1.	U.S. Nuclear Regulatory Commission, NUREG-1624, Revision 1, "Technical Basis and Implementation Guidelines for a Technique for Human Event Analysis (ATHEANA)," September 1999.
2.	U.S. Nuclear Regulatory Commission, NUREG/CR-1278, "Handbook of Human Reliability Analysis with Emphasis on Nuclear Power Plant Applications," Final Report Prepared by Sandia National Laboratories, A. D. Swain and H. E. Guttmann, August 1983.
3.	U.S. Nuclear Regulatory Commission, NUREG/CR-6372, "Recommendations for Probabilistic Seismic Hazard Analysis: Guidance on Uncertainty and Use of Experts," Prepared by R.J. Budnitz, G. Apostolakis, D.M. Boore, L.S. Cluff, K.J. Coppersmith, C.A. Cornell, and P.A. Morris, April 1997.

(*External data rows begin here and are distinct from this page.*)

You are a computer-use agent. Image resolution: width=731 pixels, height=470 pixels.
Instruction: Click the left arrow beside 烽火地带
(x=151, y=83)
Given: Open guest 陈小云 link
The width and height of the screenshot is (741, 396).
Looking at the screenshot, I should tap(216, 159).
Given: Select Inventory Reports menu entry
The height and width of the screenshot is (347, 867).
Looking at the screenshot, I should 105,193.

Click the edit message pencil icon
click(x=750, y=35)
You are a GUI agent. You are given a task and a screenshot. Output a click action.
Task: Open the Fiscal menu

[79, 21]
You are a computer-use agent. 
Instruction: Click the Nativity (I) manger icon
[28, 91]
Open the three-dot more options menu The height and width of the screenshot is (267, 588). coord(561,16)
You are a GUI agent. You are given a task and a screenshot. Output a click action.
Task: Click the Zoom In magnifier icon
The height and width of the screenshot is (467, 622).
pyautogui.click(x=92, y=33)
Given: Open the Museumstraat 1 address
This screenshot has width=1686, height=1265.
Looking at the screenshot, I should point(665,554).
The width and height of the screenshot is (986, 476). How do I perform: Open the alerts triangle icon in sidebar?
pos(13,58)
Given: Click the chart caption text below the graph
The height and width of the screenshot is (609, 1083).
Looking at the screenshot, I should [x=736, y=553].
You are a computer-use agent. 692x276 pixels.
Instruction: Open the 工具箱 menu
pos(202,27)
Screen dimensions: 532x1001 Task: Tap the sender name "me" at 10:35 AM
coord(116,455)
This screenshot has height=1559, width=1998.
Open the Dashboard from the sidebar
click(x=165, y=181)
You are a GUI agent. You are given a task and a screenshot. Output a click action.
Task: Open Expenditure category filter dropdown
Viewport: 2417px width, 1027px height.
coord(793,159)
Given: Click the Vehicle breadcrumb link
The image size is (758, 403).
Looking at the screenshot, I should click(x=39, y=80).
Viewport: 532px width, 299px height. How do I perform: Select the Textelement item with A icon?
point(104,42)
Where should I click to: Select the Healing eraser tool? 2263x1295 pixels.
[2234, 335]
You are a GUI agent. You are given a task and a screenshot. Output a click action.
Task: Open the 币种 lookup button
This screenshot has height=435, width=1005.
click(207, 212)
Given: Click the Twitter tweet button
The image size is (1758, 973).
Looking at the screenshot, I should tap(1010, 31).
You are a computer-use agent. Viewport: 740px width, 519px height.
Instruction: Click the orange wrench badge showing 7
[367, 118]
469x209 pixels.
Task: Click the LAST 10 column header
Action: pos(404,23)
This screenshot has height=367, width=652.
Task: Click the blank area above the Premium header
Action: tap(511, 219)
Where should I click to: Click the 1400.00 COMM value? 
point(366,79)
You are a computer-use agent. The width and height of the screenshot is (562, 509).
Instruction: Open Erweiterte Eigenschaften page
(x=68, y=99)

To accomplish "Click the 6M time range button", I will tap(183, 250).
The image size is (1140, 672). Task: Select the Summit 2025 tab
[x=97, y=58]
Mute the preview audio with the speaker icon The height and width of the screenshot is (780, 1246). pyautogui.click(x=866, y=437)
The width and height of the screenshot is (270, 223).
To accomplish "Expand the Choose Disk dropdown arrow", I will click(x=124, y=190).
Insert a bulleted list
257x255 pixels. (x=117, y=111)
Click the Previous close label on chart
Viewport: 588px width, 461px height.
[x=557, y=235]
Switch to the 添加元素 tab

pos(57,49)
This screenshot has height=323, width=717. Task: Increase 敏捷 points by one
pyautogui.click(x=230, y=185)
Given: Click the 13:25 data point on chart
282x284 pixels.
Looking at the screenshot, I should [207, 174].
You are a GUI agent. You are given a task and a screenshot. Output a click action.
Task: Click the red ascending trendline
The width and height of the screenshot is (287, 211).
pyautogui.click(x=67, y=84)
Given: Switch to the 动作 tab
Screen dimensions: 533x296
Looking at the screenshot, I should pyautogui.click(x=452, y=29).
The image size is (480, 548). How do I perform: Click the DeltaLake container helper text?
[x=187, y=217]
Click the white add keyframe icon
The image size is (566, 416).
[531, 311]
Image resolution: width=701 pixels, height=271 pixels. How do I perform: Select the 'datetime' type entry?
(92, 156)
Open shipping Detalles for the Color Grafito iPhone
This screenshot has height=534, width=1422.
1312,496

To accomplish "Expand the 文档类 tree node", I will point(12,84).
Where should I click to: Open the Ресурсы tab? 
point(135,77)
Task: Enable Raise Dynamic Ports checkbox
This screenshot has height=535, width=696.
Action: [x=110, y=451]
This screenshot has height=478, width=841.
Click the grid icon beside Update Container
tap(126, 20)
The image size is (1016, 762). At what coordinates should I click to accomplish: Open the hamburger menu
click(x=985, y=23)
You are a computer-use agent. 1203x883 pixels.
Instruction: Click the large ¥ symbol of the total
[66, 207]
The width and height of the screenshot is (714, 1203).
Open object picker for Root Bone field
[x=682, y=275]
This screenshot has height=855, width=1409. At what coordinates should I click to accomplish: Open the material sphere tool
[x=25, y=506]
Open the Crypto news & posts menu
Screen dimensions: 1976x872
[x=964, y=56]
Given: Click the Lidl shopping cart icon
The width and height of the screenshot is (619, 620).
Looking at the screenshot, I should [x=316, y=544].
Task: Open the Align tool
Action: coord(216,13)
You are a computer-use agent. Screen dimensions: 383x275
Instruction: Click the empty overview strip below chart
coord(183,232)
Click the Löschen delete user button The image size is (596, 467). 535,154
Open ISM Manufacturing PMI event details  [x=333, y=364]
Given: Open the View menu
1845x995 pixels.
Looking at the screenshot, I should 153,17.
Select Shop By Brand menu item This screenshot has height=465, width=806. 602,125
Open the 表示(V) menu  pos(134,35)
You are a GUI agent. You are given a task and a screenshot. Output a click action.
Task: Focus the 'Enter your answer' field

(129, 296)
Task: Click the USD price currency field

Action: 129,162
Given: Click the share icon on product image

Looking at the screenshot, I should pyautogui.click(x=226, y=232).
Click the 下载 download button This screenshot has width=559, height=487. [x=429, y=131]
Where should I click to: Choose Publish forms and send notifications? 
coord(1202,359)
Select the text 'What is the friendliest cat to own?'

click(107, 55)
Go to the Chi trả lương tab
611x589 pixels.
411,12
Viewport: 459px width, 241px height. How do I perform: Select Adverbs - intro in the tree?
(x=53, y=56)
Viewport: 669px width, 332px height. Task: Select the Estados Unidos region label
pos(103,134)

4.	U.S. Nuclear Regulatory Commission, NUREG-1150, "Severe Accident Risks: An Assessment for Five U.S. Nuclear Power Plants," June 1989.
5.	U.S. Nuclear Regulatory Commission, NUREG/CR-3518, "SLIM-MAUD: An Approach to Assessing Human Error Probabilities Using Structured Expert Judgment," Prepared by D.E. Embrey, P. Humphreys, E.A. Rosa, B. Kirwan, and K. Rea, Brookhaven National Laboratory, July 1984.
6.	International Atomic Energy Agency, International Nuclear Safety Advisory Group (INSAG) Safety Series No. 75-INSAG-4, "Safety Culture," Vienna, 1991.